Although a lack of nystagmus or photophobia and a negative family history reduce the possibility of inherited retinal disorders, they are still likely. In addition, we could not perform genetic testing for her due to socioeconomic problems, and therefore inherited retinal disorders could not be ruled out. However, our patient seems to have been initially misdiagnosed with optic neuritis. Instead of an ophthalmology consultation, she had been treated with corticosteroids. Retinal toxicity should be kept in mind for future cases and a prompt ophthalmologist is advisable.

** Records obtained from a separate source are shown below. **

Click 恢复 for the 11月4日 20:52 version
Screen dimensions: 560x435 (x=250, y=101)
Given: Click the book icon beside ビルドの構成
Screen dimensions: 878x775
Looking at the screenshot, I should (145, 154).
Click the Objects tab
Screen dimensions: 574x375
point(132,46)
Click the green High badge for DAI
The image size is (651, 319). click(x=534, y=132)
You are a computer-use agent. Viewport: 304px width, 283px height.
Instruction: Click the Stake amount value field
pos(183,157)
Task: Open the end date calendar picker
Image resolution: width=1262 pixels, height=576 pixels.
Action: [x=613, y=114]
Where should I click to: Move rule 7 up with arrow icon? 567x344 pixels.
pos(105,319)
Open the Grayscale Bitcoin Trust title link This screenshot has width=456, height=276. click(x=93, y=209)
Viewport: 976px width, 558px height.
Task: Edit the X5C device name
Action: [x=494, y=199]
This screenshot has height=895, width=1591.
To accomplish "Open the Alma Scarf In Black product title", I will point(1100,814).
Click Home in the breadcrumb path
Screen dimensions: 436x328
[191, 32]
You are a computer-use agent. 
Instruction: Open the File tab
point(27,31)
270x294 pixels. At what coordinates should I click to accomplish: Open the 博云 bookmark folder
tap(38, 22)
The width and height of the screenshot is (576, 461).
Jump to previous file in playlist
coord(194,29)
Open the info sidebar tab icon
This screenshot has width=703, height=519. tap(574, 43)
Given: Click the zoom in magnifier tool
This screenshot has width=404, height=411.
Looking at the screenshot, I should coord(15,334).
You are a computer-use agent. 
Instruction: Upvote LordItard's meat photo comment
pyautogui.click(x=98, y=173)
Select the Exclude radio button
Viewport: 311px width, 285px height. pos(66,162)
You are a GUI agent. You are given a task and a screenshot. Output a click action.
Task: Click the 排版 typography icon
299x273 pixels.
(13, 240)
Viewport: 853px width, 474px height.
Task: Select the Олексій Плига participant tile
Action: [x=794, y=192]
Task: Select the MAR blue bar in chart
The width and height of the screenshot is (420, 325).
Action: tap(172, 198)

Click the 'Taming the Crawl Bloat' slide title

The best treatment protocol is unknown. In similar scenarios such as toxicity with cosantel, early treatment with intravenous methylprednisolone 1 g per day and intravenous erythropoietin 10,000 IU twice a day showed efficacy [13]. Another potential treatment in the acute stage is plasmapheresis [16]. As this drug is largely eliminated by the kidneys, hemodialysis may be effective [17].

The possible pathophysiological explanation for the disruption of the ellipsoid zone could be its inhibitory effect on mitochondrial oxidative phosphorylation, which results in severe photoreceptor and neural cell damage. Additionally, niclosamide is known to affect the intracellular pH and lysosome function, and thus inhibiting autophagy of the retinal pigment epithelial (RPE), affecting photoreceptor cell membrane stability function [18]. The possible cause of foveal sparing in our case could be the accumulation of macular pigments in the central fovea, which preserve photoreceptor cells from oxidative damage. This case showed a severe irreversible RPE photoreceptor and ganglion cell toxicity due to niclosamide overdosing.


Veterinary niclosamide is an anthelmintic drug that, in higher doses, could be detrimental to the human retina. It seems that veterinary niclosamide has a long-term detrimental impact on the mentioned structures, with no discernible recovery after 3 years. Appropriate drug labeling along with awareness about its side effects could prevent accidental toxicity.